Jimmy McGhie: Delusions of Candour
Note: This review is from 2013
This is an hour of unalloyed fun and messing about. The blurb may boast of a ‘soulful and searingly honest’ experience – but that is rather lofty an ambition for a show that simply has a cracking laugh rate throughout.
Jimmy McGhie warms the audience up with a bit of charm and flattery, responding positively to the little interruptions and remarks around the room, orchestrating the different parts of the audience to come in with their little contributions, but leaving no doubt as to who is in charge.
The show was freewheeling – or rather constructed to seem that way – and definitely feel thats as if it will change each night according to who is in the room. He obviously has a few marks to hit in the hour, as there’s an abundance of material, but on this night there was plenty to draw from the crowd that wasn’t laboured or dull. Each short interaction built on the last and never detracted from the main thrust of his stories.

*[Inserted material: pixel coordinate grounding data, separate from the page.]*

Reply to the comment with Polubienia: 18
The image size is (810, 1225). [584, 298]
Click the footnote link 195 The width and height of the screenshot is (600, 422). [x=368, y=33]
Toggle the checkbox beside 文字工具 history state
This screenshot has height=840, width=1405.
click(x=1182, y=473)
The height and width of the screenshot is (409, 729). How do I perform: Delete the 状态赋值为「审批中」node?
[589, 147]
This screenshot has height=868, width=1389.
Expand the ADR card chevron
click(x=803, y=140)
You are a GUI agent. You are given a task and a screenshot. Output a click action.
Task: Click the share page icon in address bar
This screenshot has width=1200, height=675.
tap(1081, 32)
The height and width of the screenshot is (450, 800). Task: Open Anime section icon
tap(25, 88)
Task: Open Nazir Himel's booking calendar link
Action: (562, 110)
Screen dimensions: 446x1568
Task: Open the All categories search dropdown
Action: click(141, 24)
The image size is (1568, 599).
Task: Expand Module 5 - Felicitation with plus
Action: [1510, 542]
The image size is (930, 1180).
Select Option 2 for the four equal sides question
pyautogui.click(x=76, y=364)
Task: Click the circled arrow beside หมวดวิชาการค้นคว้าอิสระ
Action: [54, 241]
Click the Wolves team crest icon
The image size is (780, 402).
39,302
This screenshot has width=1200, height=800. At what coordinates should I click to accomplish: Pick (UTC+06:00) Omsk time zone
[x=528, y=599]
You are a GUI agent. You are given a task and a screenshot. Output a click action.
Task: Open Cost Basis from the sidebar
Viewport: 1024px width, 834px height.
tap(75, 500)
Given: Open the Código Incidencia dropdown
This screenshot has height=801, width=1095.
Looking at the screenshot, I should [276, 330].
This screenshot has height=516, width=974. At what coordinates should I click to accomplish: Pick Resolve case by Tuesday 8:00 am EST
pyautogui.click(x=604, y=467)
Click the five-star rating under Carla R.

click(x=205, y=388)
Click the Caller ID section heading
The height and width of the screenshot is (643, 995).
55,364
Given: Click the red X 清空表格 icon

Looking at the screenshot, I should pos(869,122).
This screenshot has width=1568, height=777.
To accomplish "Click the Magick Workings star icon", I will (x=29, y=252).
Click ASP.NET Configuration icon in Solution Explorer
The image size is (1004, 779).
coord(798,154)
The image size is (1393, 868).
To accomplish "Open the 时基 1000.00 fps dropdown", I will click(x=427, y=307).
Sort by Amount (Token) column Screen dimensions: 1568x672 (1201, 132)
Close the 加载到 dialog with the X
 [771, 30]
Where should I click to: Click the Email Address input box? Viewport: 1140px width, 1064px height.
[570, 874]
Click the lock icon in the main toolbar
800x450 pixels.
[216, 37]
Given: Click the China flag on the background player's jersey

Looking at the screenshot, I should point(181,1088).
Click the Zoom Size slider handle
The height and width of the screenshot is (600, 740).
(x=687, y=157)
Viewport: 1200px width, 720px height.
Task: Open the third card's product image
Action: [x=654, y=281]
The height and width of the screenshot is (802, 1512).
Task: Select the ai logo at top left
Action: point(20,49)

His energy is controlled and focused, moving around the stage easily but without being irritatingly twitchy or mannered, but lots of striding, dipping and straddling, notably when doing voices – how odd. And he is perfectly adept at changing accents and getting them accurately. So although the show is relaxed, and McGhie seems to be having a great time playing, he has the skill is to disguise plenty of hard prep work that makes it seem effortlessly funny.
This audience were eating out of his hand and would have stayed for another hour. He makes no claims for a heartbreaking story, a crusade or life changing revelation, whatever the programme says. Instead this is a solid, bubbly and hilarious set to have you laughing hard.